Start of MATERIAL SHOWN
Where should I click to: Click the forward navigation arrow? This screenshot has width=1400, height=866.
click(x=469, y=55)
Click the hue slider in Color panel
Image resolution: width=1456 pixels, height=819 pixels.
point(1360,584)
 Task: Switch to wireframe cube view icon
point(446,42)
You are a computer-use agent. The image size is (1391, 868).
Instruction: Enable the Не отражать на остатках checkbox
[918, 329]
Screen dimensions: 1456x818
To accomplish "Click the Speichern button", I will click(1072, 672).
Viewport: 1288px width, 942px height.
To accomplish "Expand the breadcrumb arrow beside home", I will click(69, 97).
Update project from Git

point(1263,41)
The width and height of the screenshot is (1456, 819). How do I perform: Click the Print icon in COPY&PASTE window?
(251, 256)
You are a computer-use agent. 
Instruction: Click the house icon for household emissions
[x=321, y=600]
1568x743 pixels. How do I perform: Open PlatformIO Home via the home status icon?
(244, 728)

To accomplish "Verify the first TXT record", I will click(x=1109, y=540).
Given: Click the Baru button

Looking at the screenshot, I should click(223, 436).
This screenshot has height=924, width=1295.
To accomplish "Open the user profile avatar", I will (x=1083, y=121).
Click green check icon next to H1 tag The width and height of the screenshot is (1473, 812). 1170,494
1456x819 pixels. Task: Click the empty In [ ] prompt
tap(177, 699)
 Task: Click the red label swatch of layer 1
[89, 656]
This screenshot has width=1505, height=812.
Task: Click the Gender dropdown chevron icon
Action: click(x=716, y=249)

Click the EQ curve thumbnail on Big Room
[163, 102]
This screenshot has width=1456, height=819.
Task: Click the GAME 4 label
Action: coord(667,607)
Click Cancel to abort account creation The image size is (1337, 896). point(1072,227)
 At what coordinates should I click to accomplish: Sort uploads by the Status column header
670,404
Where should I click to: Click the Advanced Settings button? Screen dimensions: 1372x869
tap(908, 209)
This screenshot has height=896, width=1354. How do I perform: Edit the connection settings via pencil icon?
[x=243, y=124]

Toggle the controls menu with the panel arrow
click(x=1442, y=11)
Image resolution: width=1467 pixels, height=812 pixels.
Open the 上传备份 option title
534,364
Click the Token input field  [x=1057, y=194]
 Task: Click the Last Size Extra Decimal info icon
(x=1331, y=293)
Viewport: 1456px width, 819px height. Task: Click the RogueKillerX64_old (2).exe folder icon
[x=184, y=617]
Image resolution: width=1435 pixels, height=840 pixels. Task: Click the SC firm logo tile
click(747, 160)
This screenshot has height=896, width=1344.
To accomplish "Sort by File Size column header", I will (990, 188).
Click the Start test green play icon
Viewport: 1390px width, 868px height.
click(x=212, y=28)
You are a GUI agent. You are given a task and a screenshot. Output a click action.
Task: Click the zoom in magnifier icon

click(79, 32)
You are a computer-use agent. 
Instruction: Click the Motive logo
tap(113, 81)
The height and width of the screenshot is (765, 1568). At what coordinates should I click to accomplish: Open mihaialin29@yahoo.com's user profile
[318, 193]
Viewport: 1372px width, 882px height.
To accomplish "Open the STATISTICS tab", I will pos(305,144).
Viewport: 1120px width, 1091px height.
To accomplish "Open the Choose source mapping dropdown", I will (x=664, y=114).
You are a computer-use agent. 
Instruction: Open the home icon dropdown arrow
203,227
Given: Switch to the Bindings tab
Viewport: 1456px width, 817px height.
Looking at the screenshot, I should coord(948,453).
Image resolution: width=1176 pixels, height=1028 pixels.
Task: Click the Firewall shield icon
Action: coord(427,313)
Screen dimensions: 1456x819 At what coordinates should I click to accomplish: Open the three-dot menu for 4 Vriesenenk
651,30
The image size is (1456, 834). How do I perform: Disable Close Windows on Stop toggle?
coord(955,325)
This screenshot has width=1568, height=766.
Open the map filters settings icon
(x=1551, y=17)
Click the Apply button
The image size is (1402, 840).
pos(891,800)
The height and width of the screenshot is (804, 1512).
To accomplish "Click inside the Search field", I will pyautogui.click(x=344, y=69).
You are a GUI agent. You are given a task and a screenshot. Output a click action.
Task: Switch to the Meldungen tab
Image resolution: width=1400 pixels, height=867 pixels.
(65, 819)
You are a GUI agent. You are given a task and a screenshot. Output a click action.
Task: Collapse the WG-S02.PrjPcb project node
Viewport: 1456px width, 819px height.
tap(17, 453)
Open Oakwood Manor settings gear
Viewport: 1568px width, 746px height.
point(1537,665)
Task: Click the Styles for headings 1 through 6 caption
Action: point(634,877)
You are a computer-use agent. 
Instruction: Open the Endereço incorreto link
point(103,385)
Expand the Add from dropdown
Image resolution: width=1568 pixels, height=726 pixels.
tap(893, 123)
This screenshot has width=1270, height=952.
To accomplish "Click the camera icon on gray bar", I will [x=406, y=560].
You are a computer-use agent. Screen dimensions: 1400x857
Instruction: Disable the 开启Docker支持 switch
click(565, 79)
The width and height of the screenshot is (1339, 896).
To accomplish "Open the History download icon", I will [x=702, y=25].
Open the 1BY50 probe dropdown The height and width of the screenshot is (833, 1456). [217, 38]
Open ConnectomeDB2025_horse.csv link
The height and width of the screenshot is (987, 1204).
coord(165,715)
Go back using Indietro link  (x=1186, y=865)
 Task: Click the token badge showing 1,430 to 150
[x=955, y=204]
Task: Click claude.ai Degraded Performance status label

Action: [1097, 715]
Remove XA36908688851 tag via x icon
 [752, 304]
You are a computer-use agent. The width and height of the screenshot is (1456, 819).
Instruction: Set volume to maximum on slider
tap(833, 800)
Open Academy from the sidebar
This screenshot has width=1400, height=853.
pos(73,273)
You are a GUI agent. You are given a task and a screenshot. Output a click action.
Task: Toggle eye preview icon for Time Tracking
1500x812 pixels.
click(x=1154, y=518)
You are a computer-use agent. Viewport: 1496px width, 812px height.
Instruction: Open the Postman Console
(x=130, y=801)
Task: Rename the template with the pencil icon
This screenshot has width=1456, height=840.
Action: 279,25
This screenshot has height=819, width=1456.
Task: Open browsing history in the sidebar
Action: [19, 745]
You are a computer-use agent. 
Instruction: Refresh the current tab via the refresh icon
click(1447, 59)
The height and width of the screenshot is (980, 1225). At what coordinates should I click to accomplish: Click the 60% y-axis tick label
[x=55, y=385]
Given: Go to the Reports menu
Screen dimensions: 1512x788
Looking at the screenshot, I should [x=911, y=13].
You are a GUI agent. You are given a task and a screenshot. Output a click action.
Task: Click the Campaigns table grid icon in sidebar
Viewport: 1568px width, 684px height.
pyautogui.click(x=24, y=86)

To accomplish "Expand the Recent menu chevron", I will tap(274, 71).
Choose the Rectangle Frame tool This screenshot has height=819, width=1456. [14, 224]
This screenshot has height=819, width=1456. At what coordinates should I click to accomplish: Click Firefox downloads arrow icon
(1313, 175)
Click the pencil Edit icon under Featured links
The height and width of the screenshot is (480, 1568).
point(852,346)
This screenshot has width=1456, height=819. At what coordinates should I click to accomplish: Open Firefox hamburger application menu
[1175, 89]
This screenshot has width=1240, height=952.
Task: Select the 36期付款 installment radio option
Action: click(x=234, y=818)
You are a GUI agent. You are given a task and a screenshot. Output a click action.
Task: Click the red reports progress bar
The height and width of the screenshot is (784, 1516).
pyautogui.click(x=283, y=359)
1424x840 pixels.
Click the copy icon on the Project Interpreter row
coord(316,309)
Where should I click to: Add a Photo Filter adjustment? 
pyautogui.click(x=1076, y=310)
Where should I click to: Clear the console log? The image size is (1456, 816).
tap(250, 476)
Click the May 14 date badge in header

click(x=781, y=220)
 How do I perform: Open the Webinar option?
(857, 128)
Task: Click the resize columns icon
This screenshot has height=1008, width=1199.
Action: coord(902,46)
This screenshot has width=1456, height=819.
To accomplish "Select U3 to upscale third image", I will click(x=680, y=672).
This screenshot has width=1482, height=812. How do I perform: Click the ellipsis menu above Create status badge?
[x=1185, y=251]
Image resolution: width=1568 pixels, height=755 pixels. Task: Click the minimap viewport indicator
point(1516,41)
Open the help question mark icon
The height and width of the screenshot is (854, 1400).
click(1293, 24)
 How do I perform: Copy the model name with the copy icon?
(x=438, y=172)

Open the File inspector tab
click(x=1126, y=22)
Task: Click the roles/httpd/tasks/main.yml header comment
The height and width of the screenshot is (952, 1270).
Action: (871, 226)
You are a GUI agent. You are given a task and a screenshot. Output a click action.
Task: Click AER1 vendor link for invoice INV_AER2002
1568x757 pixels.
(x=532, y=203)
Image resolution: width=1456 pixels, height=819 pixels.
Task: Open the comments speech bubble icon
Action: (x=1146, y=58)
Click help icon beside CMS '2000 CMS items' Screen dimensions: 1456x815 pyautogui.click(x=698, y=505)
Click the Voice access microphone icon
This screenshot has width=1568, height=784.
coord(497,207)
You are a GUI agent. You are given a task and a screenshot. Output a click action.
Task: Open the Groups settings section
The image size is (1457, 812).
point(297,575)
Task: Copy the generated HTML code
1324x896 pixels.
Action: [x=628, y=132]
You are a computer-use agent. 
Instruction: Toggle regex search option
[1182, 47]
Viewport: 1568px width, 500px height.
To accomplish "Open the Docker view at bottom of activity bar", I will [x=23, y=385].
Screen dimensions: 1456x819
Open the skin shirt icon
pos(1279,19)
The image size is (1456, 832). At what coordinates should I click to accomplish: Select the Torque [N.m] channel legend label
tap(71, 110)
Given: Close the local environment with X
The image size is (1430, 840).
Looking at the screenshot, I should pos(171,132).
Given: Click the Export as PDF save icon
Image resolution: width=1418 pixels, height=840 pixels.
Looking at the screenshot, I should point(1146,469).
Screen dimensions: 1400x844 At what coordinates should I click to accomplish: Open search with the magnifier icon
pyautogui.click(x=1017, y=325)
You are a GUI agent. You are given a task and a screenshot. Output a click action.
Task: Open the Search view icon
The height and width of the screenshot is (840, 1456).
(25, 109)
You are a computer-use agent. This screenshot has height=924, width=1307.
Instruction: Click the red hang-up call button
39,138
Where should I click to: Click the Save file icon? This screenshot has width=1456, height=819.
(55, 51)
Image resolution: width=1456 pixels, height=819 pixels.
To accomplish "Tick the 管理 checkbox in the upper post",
End of MATERIAL SHOWN
REQUIRED WORK ::
A word-for-word restatement of the lines running from the one with "Instruction: Click the red" to the last line of the records is the whole answer.

RESULT FOR THIS EXERCISE ::
Instruction: Click the red hang-up call button
39,138
Where should I click to: Click the Save file icon? This screenshot has width=1456, height=819.
(55, 51)
Image resolution: width=1456 pixels, height=819 pixels.
To accomplish "Tick the 管理 checkbox in the upper post",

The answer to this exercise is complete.